Après avoir écrit la musique du film « Snake Eyes » en 1998, le compositeur japonais Ryuichi Sakamoto retrouve donc Brian De Palma pour la seconde fois sur « Femme Fatale », pour lequel le musicien nippon nous livre une nouvelle grande partition orchestrale teintée de mystères et de suspense. Dès le début du film, la musique crée, comme souvent chez De Palma, une tension extrêmement prenante avec une utilisation remarquable de la musique au cours des 15 premières minutes anthologiques du film. Ainsi, Sakamoto accompagne l’intégralité de la séquence du hold-up lors du Festival de Cannes avec « Bolerish », pour lequel le compositeur pastiche le célébrissime « Boléro » de Maurice Ravel, dont l’ostinato rythmique entêtant et la mélodie qui passe d’un instrument à un autre vient apporter ici une énergie et une ambiance incroyable à cette longue séquence introductive. Certes, on pourra toujours reprocher au compositeur le côté facile et sans grande originalité du pastiche de Ravel (n’aurait-il pas été préférable d’utiliser le morceau original directement, plutôt que d’en faire une copie ?), mais « Bolerish » apporte néanmoins une tension appréciable à cette scène, délaissant complètement toute forme de dissonance pour créer une sorte de ballet sensuel et entêtant, une sorte de long crescendo orchestral quasi orgasmique, à l’image de la scène érotique entre Laura et la star cannoise, un premier grand moment dans la partition musicale de « Femme Fatale », pour une entrée en matière déjà assez célèbre dans son genre et unique au film de Brian De Palma !

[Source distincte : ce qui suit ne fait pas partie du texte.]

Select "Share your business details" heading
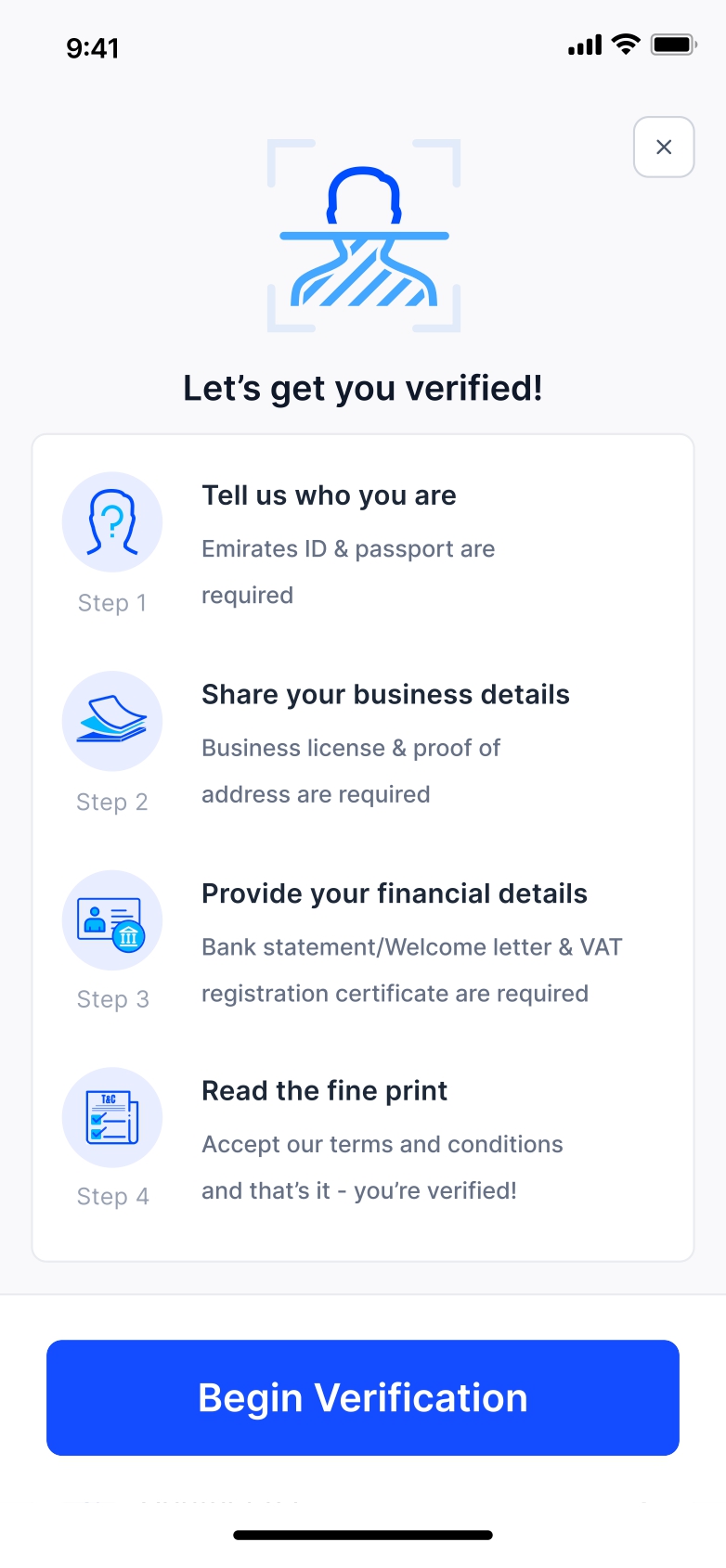The image size is (726, 1568). pos(385,695)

Dans « Stop or I’ll Shoot », la musique devient subitement plus sombre et oppressante, avec l’utilisation de cordes dissonantes et de nappes synthétiques sinistres et menaçantes. Ryuichi Sakamoto verse ici dans l’abstraction pure avec ses textures sonores dissonantes parsemées de quelques roulements de timbales agressives. Dans « Rage », le compositeur japonais poursuit son exploration de sonorités électroniques sur fond de bongos, loops électro et cordes sombres qui rappellent le suspense et la tension de la partition de « Snake Eyes ». Sakamoto reste donc fidèle à lui-même ici, même si, à l’inverse de « Snake Eyes », ce sont ici les synthétiseurs qui dominent avant tout pour retranscrire à l’écran le sentiment d’oppression et de danger - avec des orchestrations très soignées là aussi héritées de « Snake Eyes », notamment dans la façon dont le compositeur utilise les cordes et le xylophone. Sa musique apporte une tension assez intense au film, tout en rappelant l’idée que Laura n’est jamais réellement tiré d’affaire, et que le danger pèse continuellement sur elle. La musique devient ensuite plus lyrique et résignée dans « Double », où les cordes dominent et développent une mélodie plus plaintive et mélancolique, avec une partie finale plus ambiguë rappelant clairement Bernard Herrmann (une référence assez récurrente dans les musiques des films de Brian De Palma). Dans « Tragedy », Ryuichi Sakamoto développe une atmosphère plus intime, emprunte d’un lyrisme tragique poignant aux cordes, le tout soutenu par un classicisme d’écriture qui rappellerait presque Ravel ici aussi (notamment dans les harmonies rappelant celles de l’impressionnisme français). Comme pour « Double », Sakamoto évoque l’idée du changement d’identité et de la schizophrénie en créant une certaine ambigüité dans ses harmonies plus hésitantes des cordes, rappelant clairement ici le « Basic Instinct » de Jerry Goldsmith (une autre évocation musicale assez exceptionnelle d’une femme fatale !). Entre lyrisme et hésitation, « Tragedy » apporte un éclairage psychologique adéquat au personnage de Rebecca Romijn et crée une ambiance assez particulière aux images - grâce au savoir-faire du compositeur nippon - oscillant entre sensualité troublante, attirance et ambigüité, l’évocation musicale parfaite de la femme fatale.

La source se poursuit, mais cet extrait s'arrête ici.